News:
Date added: 20.03.2019The International Monetary Fund said that the new tax, which was introduced at the airport of St. Lucia, could damage tourism revenues and reduce the expected economic growth. The IMF believes that a sharp increase in airport charges can have "negative consequences for tourism, which can suppress any positive effect on growth from other measures."
The IMF said that reforms in Saint Lucia should be based on expanding the tax base, reducing numerous tax breaks and increasing tax discipline. The ministry noted that the country should also consider reducing high import taxes and duties to increase its competitiveness.
"The planned tax increase should be revised if its negative effects on growth materialize," the IMF said in its report.

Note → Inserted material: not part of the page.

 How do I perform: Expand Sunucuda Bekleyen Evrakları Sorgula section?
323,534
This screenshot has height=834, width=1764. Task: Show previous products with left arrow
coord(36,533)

Despite the fact that the government of Saint Lucia agrees with the need to expand the tax base, the leaders of the island are too slowly making a reduction in the VAT rate, which complicates business processes and simplifying the payment of basic taxes. Despite the fact that since February 1, 2017, it (the VAT rate) is equal to 12.5%, the presence of the airport tax does not solve the issue of replenishing the country's budget.
The IMF believes that Saint Lucia is relatively high tax rates, and its tax burden is equal to a quarter of gross domestic product. Therefore, the introduction of a more flexible tax system (with the availability of compensation) and a reduction in the airport tax will solve the problems with the load on the country's treasury.